By Calvin Palmer
Facebook, Twitter, MySpace and other social networking Web sites shorten the attention span of children, encourage instant gratification and make them more self-centered.
These claims are made by Baroness Greenfield, a member of Britain’s House of Lords and a neuroscientist at Oxford University.
She believes repeated exposure to these Web sites could effectively ‘rewire’ the brain along with computer games and fast-paced TV shows.
“My fear is that these technologies are infantilising the brain into the state of small children who are attracted by buzzing noises and bright lights, who have a small attention span and who live for the moment,” she said.
Her comments echoed those she made during a House of Lords debate earlier this month. Then she argued that exposure to computer games, instant messaging, chat rooms and social networking sites could leave a generation with poor attention spans.
“I often wonder whether real conversation in real time may eventually give way to these sanitised and easier screen dialogues, in much the same way as killing, skinning and butchering an animal to eat has been replaced by the convenience of packages of meat on the supermarket shelf,” she said.
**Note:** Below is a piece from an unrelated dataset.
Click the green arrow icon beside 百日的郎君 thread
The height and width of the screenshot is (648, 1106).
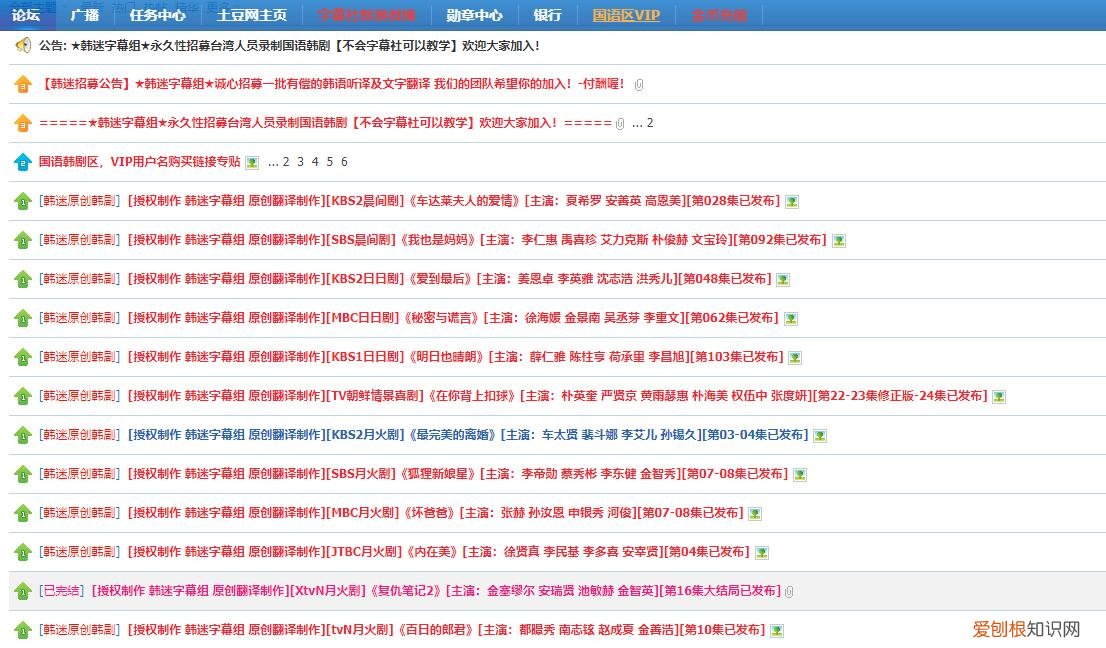coord(23,631)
Lady Greenfield told the House of Lords a teacher of 30 years had told her she had noticed a sharp decline in the ability of her pupils to understand others.
“It is hard to see how living this way on a daily basis will not result in brains, or rather minds, different from those of previous generations,” she said.
She also suggests that the current increase in autism may be linked to an increased prevalence among people spending time in screen relationships.
Psychologists have argued that digital technology is changing the way we think. Students no longer need to plan essays before starting to write, they can edit as they go along thanks to word processors. Satellite navigation systems have negated the need to decipher maps. Well that’s a bonus for most women then.
A study by the Broadcaster Audience Research Board found teenagers now spend seven-and-a-half hours a day in front of a screen. Oh horror upon horror. I would have thought that was better than hanging round on street corners and stabbing someone.
Educational psychologist Jane Healy believes children should be kept away from computer games until they are seven. Most games only trigger the ‘flight or fight’ region of the brain, rather than the vital areas responsible for reasoning.
I take it Healy is not a great fan of computer games. I am surprised she has not launched into a tirade against Grand Theft Auto, the usual target when computer games come up for discussion.
Sue Palmer, no relation by the way, author of Toxic Childhood, said: ‘We are seeing children’s brain development damaged because they don’t engage in the activity they have engaged in for millennia.
“I’m not against technology and computers. But before they start social networking, they need to learn to make real relationships with people.”
Basically, what we have here is the widespread adoption of a new technology by young people being blamed by the old guard for all the perceived ills of youth culture.
I can remember back in the early 1960s how scientists would trot out their theories that watching too much television would harm children’s eyesight and probably rewire their brains for good measure.
The same thing was probably said when books became universal.
“It’s going to kill conversation and the oral tradition of story-telling,” experts of the day probably warned.
“It’s going to change the way we think, rewire children’s brains into constructing grammatically correct sentences and spelling words correctly. It’s the end of social interaction as we know it.”
The onset of moving pictures probably elicited similar protestations and dire warnings.
And yet look where we are, a world of fast communications, with music, video, photographs even family and friends just a key stroke away on a computer keyboard.
Would we want it any different? I think not.
And if children need to make relationships with real people before embarking upon a life of social networking, surely that is down to their parents. And that could well be the nub of the problem, not the advances in technology.
With the pressures of modern living, parents have not got the time to spend with their children like they used to have in the past, those millenia my namesake referred to, and it is far easier for parents to leave children to their own devices – computers, cell phones, playstations and televisions – rather than spend time with them.
So forget all this nonsense peddled by neuroscientists, psychologists or whoever wishes to sell a few more books or garner the media spotlight. Technology is here to stay and as new technologies develop, there will always be those doom-mongers among us to point out the dire consequences that could unfold with their use.